[WHAT IS NEEDED]
Rewrite the listing below with every "time range" swapped for "date range" and nothing else changed. Omit the pictures from your answer.

• • • • • • •

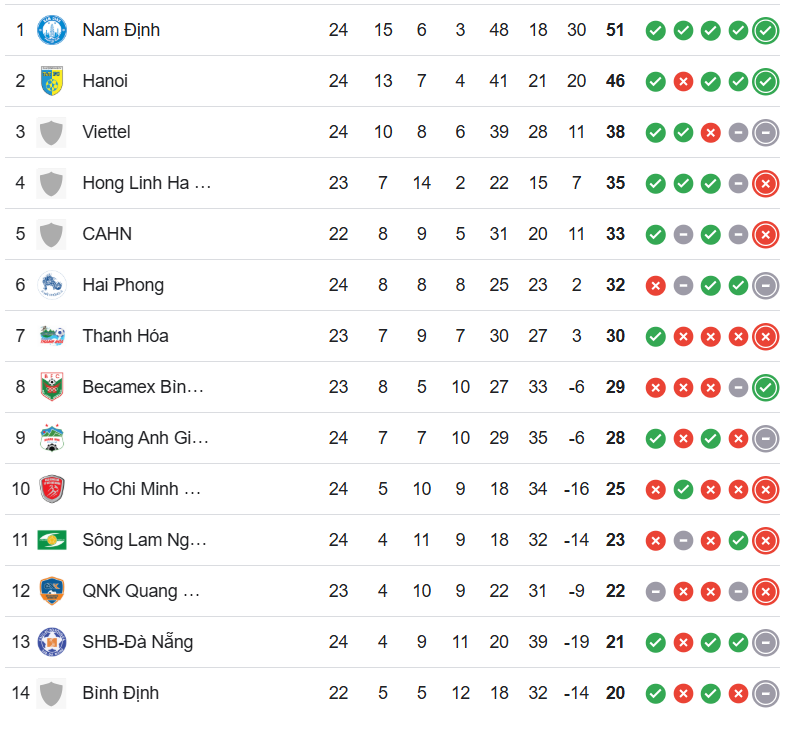Image resolution: width=798 pixels, height=744 pixels.
Task: Click the Thanh Hóa club logo
Action: pos(52,336)
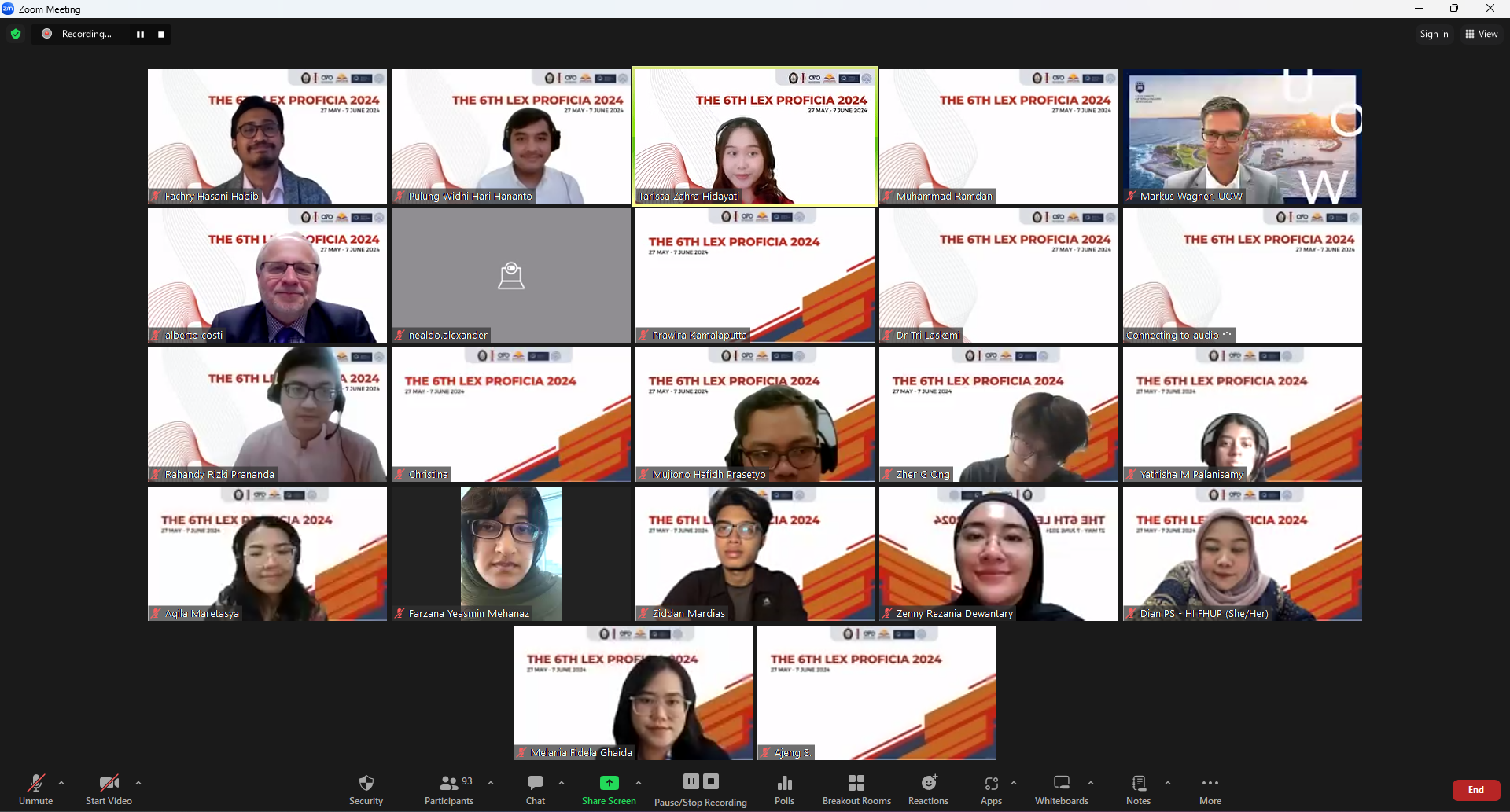The image size is (1510, 812).
Task: Open the Apps panel
Action: (x=990, y=788)
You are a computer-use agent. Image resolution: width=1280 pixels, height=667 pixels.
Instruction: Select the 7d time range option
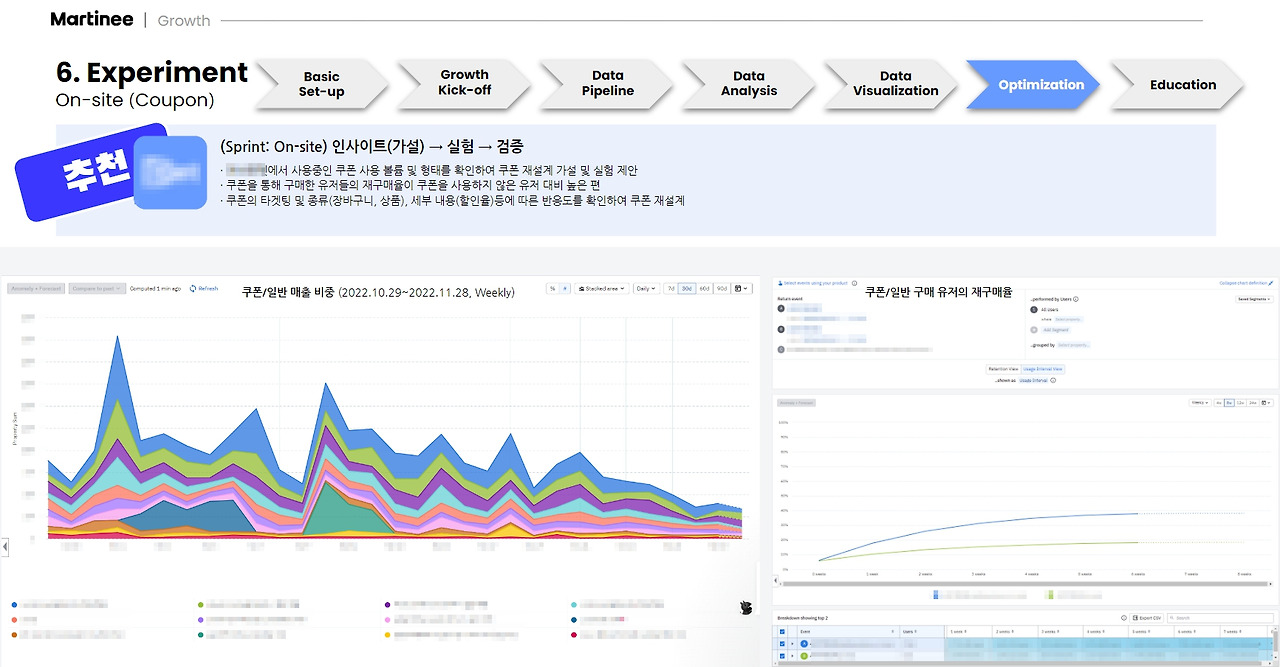670,288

• • • • • • •

[THE ANSWER]
Image resolution: width=798 pixels, height=744 pixels.
Task: Click the Thanh Hóa club logo
Action: pos(52,336)
The image size is (1510, 812).
Task: Open the Apps panel
Action: (x=990, y=788)
You are a computer-use agent. Image resolution: width=1280 pixels, height=667 pixels.
Instruction: Select the 7d date range option
670,288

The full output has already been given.